Since its establishment as the nation’s first hospital exclusively for children who have psychological, developmental, and behavioral problems, the hospital has grown to serve more than 5,000 young people annually through a rich array of programs. As a teaching hospital, it helps prepare tomorrow’s mental health professionals, and, in collaboration with Hasbro Children’s Hospital, is one of the nation’s premier child mental health research training sites.

“The Bradleys would be blown away by what exists now … they would find it remarkable. We have fulfilled their wish in ways they could never have imagined,” said Henry Sachs III, MD, president of Bradley Hospital and Lifespan medical director for child psychiatry and behavioral health. While the hospital administrator’s title has changed through the decades, Dr. Sachs is the eighth person to lead Bradley Hospital. He has witnessed one-third of Bradley’s history, having come to the hospital 30 years ago.
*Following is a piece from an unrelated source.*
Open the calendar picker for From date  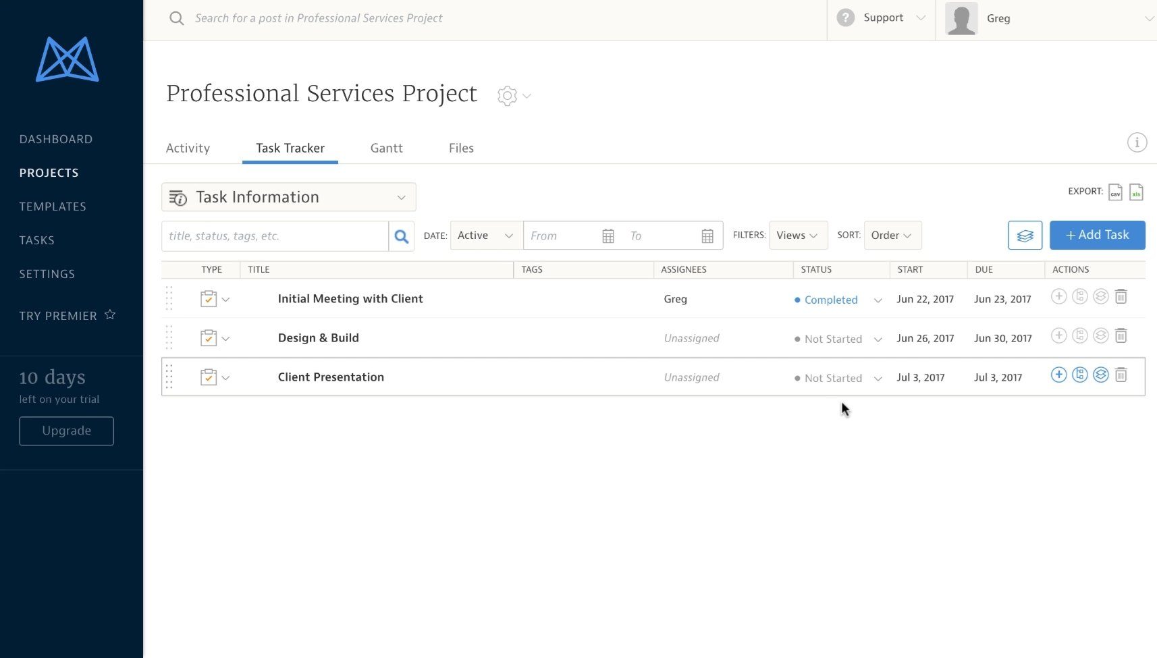(x=607, y=235)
Bradley Hospital's History

The “backstory” of Bradley Hospital is a fascinating one.

George Bradley made his fortune through his early championing of the telephone, which led to him becoming the first secretary-treasurer of the National Bell Telephone Company, in 1877.

Several years later, the Bradleys’ only child, 7-year-old Emma, was stricken with encephalitis. The damage to her brain left her physically handicapped, epileptic, and severely intellectually disabled.
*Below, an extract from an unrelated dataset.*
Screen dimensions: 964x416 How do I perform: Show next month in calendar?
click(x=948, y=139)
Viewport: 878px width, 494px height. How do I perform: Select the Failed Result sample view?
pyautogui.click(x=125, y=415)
There was little medical treatment available to a child such as Emma in the late 19th century. Her parents made their Pomfret, Connecticut, home into a hospital for one patient. Emma Pendleton Bradley died in 1906, at 27. Her father had died the previous year; her mother lived until 1919.

The Bradleys ensured that something good would come out of their heartbreak – to, as the Rev. Martin Luther King Jr. said, “hew out of the mountain of despair, a stone of hope.”

Their will instructed that their bequest be used to establish “a place for the care, treatment, relief, and support of … (children) afflicted with nervous or other chronic diseases … Out of the misfortune of our only child has grown the purpose and the hope that from the affliction of this one life may come comfort and blessing to many suffering in like manner.”

As Dr. Sachs observed, Bradley Hospital, which became part of Lifespan in 1996, has fulfilled the benefactors’ vision – and then some.

Ensuring the Best Continuum of Care – Now and in the Future

“Probably the most important factor in our success is our continuum of care,” being able to provide what the child needs, whether that is inpatient or outpatient care, partial hospital, a school program, or residential care, he said. “This continuum allows us to provide focused care at the clinical intensity the kids need. That’s pretty unique.”

Of course, “the staff’s contribution is everything when it’s all said and done. This is a very labor-intensive, challenging job, and people who come to work here come because they believe in the mission … and they believe this is a place where they can fulfill the mission.

“People are asked to do challenging work, and they do it extremely well. They’re very dedicated to the kids and the families that we serve, and to each other. That makes a real difference in what we’re able to provide.”

Dr. Sachs said he believes the most significant development at Bradley Hospital in the last 10 years “has been the expansion of our partial hospital level of care. Couple that with our outreach to the community, our Bradley Learning Exchange … and the third part, that we have improved the coordination of care between Bradley and Hasbro Children’s hospitals” for children with coexisting medical and psychiatric conditions, has improved the quality and extent of care we provide our patients and the community.

“In the last year, the big change has been telehealth” as the restrictions imposed by the COVID-19 pandemic broke down some barriers to using the technology. “It’s been remarkably successful for us,” Dr. Sachs said.

He sees telehealth playing an even bigger role in the decade ahead. “Now, we’re looking at ‘How can we expand beyond our borders? How can we start applying what we’ve learned here to other settings?’ and that’s really exciting … The need is so great out there.”